Page extract
----
The role of bee sociality and floral specialisation on behavioural responses to urbanisation.

By 11/23/2021Current Projects
HSF 21076 | Amount: $30,000 | Project Leader: S Howard | Project Period:

A project undertaken at Deakin University, and supervised by Dr Scarlett Howard.

Insects are reported to be in global decline across many diverse regions. Bees are one of the most important and abundant pollinators across the globe, estimated to pollinate 87.5% of flowering plant species and contribute to the pollination of ~75% of crop species, however they are threatened by a range of factors. Bees and other insects are at risk from urbanisation, land-clearing, habitat loss/fragmentation, pesticide and insecticide use, climate change, disease, and invasive species.

Declines in managed honeybees and wild native bees have major impacts for agriculture, food production, economics, and pollination services. The UN reports that currently over half the world’s human population is urbanised. By 2050, 70% of the world’s population will reside in cities and towns. Australia is rapidly urbanising and suffering from vast urban sprawl. Urbanisation is associated with changes in insect distribution, abundance, species richness, morphology, evolution, and behaviour.

Figure 1: A native Lasioglossum lanarium bee sits on an invasive weed in a suburban greenbelt.

Urbanisation results in an increase in impervious surfaces, temperature increases, loss of habitat, pollution, more non-native flora and fauna, and an increase in pesticide and herbicide use. The putative consequences of urbanisation on bees include lower flower visitation rates, lower species richness deriving from the loss of rare species, and homogenisation of species pools. It is imperative to understand how urbanisation may be impacting our most important pollinators in Australia as urban areas expand or we risk losing the pollination services they provide, which would have significant impacts for food production, native plant reproduction, and ecosystem health.

Australia is a critically important place to study the behaviour of native bees as it hosts 10% of global bee species. Despite this rich biodiversity, we do not yet know how urbanisation impacts many important behaviours. Changes to behaviour such as learning ability, floral preferences, and personality could impact the pollination abilities of native Australian bees. My project seeks to determine the impact of urbanisation on important behaviours that allow bees to forage, reproduce, navigate, and pollinate successfully.

Figure 2: Native Lasiogloissum bee forages from a native Australian flower.
----
Dataset excerpts
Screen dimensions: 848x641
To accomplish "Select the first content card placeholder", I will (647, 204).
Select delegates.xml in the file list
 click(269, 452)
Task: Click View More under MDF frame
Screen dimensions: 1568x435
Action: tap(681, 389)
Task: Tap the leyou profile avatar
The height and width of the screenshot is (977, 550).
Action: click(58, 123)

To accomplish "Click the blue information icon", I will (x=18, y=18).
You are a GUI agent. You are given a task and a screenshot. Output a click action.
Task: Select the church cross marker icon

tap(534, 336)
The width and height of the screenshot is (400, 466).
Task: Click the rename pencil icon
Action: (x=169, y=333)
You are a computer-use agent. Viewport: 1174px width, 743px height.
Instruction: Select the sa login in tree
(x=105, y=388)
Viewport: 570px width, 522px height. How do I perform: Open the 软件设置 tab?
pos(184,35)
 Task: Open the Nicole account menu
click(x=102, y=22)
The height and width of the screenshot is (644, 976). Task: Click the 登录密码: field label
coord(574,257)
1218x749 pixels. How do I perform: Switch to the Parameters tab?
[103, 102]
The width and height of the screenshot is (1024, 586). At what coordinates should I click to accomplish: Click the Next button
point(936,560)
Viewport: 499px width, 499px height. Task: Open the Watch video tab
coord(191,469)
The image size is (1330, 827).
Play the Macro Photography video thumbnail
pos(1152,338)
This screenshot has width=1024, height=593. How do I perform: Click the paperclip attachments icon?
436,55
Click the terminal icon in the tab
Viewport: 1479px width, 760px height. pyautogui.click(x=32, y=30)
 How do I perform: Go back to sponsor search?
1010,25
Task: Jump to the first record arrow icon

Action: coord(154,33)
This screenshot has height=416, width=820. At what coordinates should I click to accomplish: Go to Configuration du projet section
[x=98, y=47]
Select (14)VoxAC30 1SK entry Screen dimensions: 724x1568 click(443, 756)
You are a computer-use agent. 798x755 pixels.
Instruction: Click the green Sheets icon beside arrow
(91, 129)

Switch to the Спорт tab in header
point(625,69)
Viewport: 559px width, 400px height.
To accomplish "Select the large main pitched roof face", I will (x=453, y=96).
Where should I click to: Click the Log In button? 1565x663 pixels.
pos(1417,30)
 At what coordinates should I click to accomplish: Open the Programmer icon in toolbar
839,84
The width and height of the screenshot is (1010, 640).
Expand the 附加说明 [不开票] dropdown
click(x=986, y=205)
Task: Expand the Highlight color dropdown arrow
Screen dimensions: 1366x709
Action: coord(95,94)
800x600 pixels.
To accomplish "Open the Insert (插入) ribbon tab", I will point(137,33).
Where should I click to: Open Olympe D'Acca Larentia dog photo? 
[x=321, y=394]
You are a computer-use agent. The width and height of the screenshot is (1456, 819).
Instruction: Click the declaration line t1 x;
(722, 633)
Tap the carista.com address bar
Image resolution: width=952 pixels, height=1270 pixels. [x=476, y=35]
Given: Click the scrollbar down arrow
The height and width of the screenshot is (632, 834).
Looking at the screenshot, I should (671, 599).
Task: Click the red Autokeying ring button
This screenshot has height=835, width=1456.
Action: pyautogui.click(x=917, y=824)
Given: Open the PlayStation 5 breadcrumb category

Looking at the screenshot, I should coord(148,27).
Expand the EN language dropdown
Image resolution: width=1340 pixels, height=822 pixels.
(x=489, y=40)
----
Complete the following
a) Using the project summary on bees and urbanization, explain why Australia is described as a critically important place to study the behavior of native bees.
b) Copy the project summary on bees and urbanization from "Australia is a" to "and pollinate successfully.".

Solutions to the exercise
a) Australia is a critically important place to study native bee behavior because it hosts 10% of global bee species.

b)
Australia is a critically important place to study the behaviour of native bees as it hosts 10% of global bee species. Despite this rich biodiversity, we do not yet know how urbanisation impacts many important behaviours. Changes to behaviour such as learning ability, floral preferences, and personality could impact the pollination abilities of native Australian bees. My project seeks to determine the impact of urbanisation on important behaviours that allow bees to forage, reproduce, navigate, and pollinate successfully.